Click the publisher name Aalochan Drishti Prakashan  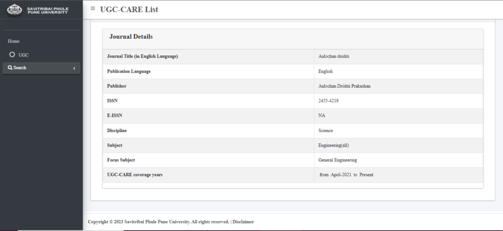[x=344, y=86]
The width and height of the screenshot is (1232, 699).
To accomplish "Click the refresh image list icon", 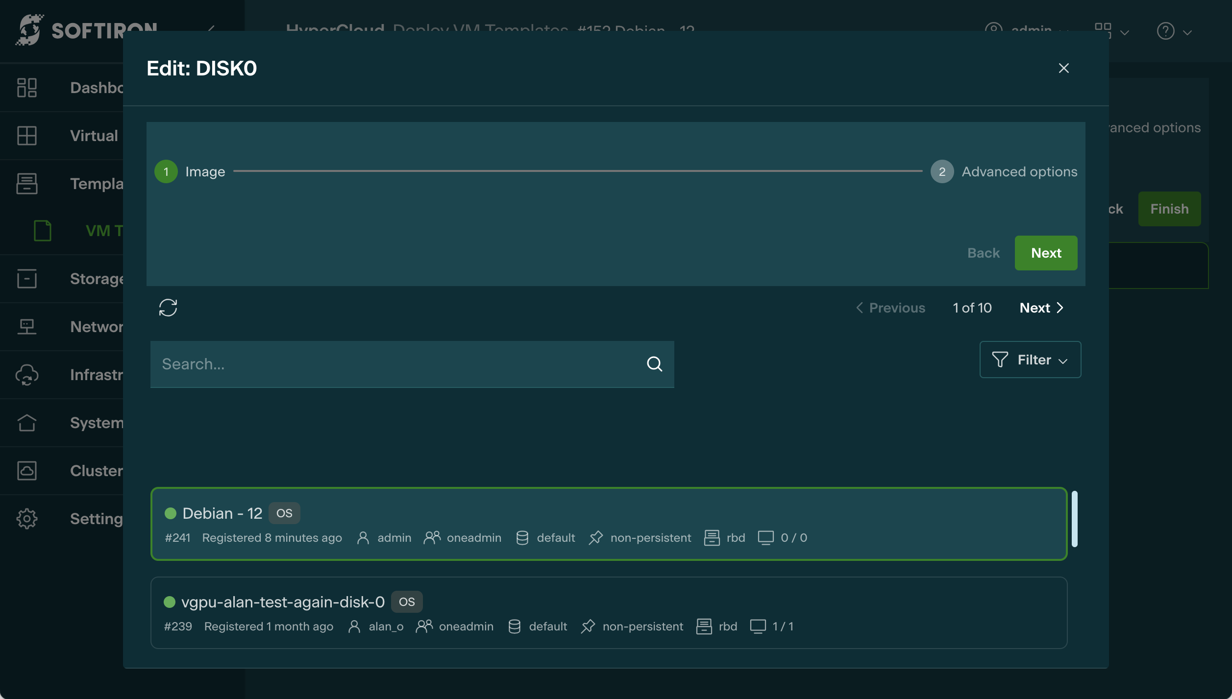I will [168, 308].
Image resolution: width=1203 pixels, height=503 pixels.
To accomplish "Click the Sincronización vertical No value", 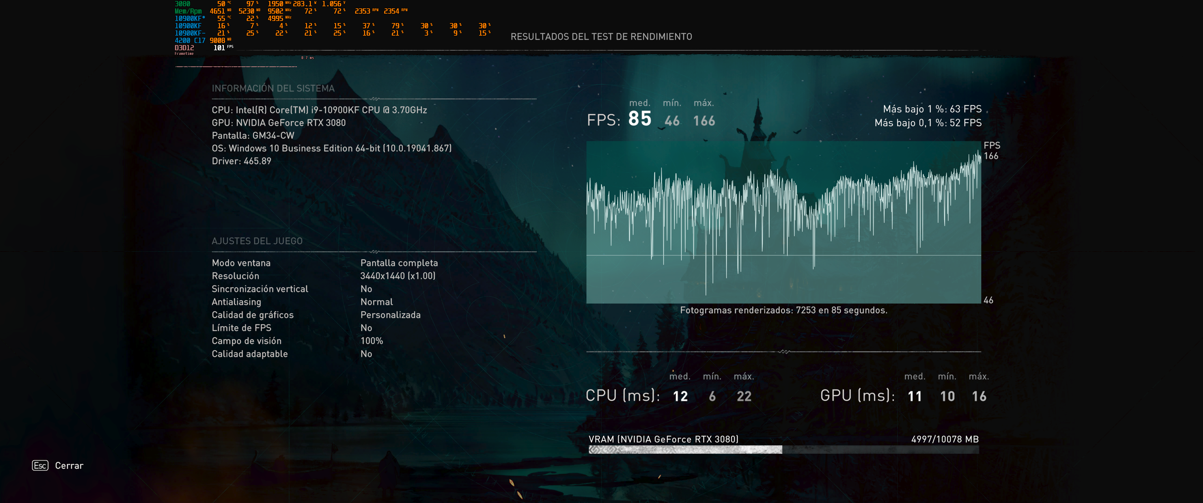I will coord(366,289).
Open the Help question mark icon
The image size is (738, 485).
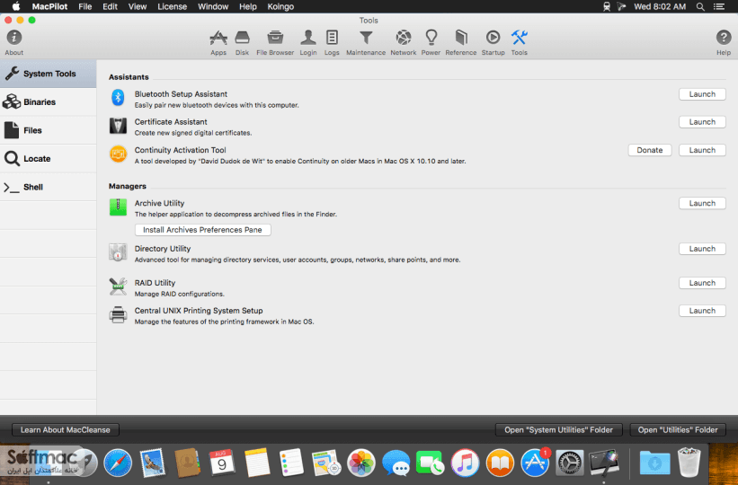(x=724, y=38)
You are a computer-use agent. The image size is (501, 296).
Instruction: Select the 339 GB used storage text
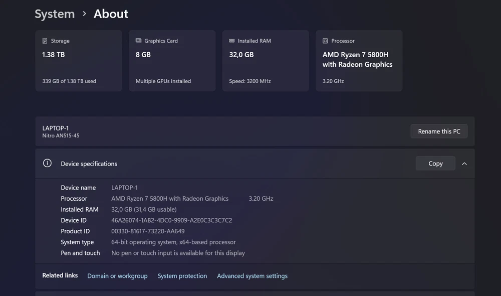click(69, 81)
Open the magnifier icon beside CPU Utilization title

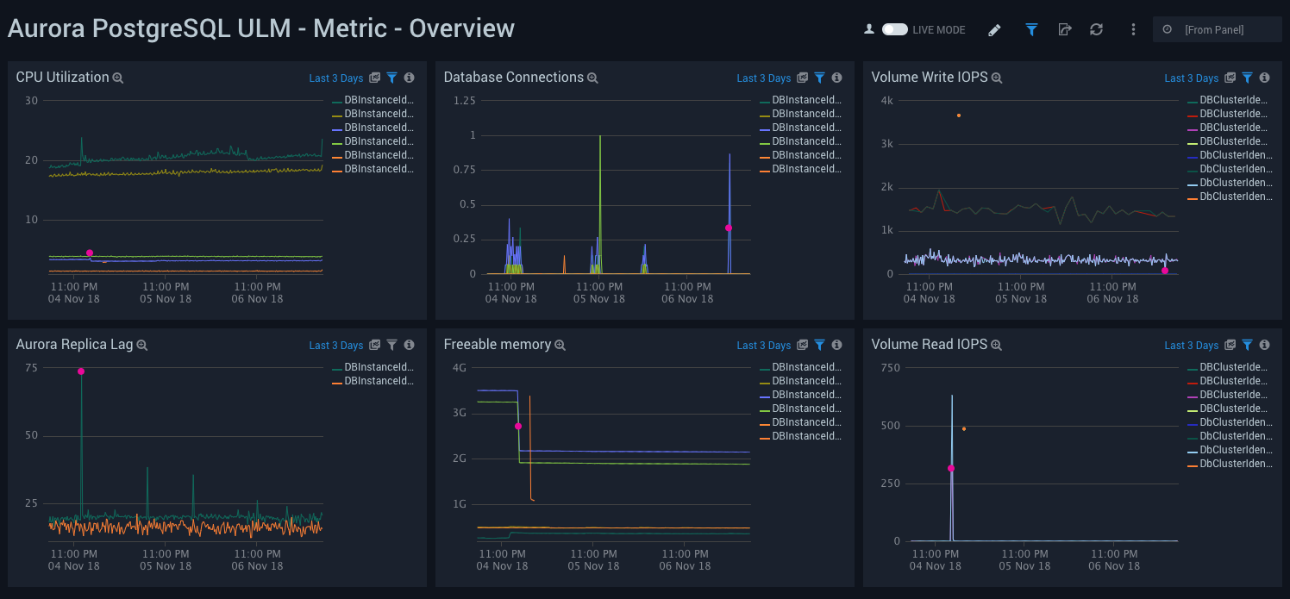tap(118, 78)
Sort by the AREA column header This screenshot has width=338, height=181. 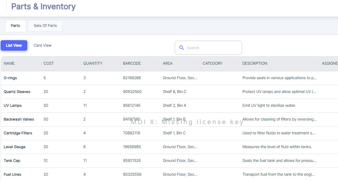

# # #

◆ **Goal**
Could you reproduce the listing above word for word, starting at the line that contains "Open the magnifier" and ending with the final line of the listing, both included? Leave the pictures out.

◆ **Solution**
Open the magnifier icon beside CPU Utilization title

tap(118, 78)
Sort by the AREA column header This screenshot has width=338, height=181. 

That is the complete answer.